▸ Task instructions
Reproduce exactly, from the data that follows, the line with "Given: Toggle the Completed legend swatch", the line with "Given: Focus the Домен input field", and every line that lies between them.

==== Data supplied

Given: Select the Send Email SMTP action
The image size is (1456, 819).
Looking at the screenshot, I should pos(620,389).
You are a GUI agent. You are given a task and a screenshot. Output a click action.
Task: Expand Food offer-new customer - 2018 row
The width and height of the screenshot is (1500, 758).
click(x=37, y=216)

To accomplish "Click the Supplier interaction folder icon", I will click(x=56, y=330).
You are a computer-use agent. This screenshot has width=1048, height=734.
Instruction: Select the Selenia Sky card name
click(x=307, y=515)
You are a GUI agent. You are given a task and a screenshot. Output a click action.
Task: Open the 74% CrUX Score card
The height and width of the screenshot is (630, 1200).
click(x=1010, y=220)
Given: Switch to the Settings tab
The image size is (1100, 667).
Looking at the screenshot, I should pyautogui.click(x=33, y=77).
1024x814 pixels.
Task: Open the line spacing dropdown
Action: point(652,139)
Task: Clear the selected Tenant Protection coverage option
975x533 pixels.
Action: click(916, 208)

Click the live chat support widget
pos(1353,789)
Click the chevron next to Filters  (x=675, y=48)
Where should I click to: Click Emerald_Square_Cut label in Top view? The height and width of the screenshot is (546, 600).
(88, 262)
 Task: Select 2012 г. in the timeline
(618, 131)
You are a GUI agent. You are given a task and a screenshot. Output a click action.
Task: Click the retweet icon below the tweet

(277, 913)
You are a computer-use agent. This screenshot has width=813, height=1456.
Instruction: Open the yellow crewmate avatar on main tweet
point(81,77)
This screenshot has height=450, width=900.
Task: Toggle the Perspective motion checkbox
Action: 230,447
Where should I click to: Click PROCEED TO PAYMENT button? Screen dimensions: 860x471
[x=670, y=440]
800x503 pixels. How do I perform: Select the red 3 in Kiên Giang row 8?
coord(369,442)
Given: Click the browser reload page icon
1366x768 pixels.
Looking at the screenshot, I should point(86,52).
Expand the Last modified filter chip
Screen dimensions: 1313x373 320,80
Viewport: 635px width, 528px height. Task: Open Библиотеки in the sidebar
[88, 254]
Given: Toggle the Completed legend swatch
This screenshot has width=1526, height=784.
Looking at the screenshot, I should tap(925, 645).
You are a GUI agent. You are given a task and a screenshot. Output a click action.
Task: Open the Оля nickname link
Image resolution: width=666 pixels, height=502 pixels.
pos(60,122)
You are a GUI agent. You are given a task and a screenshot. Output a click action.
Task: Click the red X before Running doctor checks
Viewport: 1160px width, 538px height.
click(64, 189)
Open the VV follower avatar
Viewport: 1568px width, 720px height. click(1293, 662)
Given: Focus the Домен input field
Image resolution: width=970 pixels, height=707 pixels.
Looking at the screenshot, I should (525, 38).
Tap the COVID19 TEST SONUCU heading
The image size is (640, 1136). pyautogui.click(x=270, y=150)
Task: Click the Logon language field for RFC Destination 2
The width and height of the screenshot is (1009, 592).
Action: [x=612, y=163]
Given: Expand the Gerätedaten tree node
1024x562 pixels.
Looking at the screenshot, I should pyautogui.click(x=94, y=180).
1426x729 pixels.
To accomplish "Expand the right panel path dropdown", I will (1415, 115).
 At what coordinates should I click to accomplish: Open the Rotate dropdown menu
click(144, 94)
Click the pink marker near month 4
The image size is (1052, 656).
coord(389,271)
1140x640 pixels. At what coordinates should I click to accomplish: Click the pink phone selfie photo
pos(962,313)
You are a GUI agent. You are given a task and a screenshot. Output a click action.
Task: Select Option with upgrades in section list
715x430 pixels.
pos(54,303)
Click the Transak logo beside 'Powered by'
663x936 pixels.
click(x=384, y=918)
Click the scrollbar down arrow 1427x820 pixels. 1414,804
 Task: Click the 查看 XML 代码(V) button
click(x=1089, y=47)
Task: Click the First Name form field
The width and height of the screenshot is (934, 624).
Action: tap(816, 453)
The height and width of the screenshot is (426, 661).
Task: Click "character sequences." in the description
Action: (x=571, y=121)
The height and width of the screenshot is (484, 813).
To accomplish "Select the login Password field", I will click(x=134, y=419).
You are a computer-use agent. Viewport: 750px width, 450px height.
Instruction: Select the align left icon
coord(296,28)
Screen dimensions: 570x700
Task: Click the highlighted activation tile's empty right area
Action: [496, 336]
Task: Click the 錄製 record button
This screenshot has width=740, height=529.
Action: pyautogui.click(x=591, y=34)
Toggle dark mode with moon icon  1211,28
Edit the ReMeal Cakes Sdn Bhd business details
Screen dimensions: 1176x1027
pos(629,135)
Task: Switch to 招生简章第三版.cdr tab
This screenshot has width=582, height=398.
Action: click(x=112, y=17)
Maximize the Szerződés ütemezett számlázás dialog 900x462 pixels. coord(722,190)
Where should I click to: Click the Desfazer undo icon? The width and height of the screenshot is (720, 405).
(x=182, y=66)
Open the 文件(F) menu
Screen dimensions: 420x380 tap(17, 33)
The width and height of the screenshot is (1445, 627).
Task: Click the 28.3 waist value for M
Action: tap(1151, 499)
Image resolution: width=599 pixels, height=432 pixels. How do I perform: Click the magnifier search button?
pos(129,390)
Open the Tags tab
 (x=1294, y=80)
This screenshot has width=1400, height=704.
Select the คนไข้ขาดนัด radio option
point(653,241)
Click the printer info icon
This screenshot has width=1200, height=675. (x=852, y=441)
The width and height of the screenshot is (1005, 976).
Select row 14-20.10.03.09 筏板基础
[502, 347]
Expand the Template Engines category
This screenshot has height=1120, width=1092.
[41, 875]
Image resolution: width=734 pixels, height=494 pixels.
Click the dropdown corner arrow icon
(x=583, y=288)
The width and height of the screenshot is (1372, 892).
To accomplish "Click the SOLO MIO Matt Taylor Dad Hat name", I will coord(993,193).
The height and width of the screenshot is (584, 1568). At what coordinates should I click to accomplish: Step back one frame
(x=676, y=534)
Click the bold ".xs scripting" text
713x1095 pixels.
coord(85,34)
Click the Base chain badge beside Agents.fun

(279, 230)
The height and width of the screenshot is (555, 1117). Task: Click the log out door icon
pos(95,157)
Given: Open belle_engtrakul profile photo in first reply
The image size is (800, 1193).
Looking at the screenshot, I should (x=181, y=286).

========

▸ Exercise output
Given: Toggle the Completed legend swatch
This screenshot has width=1526, height=784.
Looking at the screenshot, I should tap(925, 645).
You are a GUI agent. You are given a task and a screenshot. Output a click action.
Task: Open the Оля nickname link
Image resolution: width=666 pixels, height=502 pixels.
pos(60,122)
You are a GUI agent. You are given a task and a screenshot. Output a click action.
Task: Click the red X before Running doctor checks
Viewport: 1160px width, 538px height.
click(64, 189)
Open the VV follower avatar
Viewport: 1568px width, 720px height. click(1293, 662)
Given: Focus the Домен input field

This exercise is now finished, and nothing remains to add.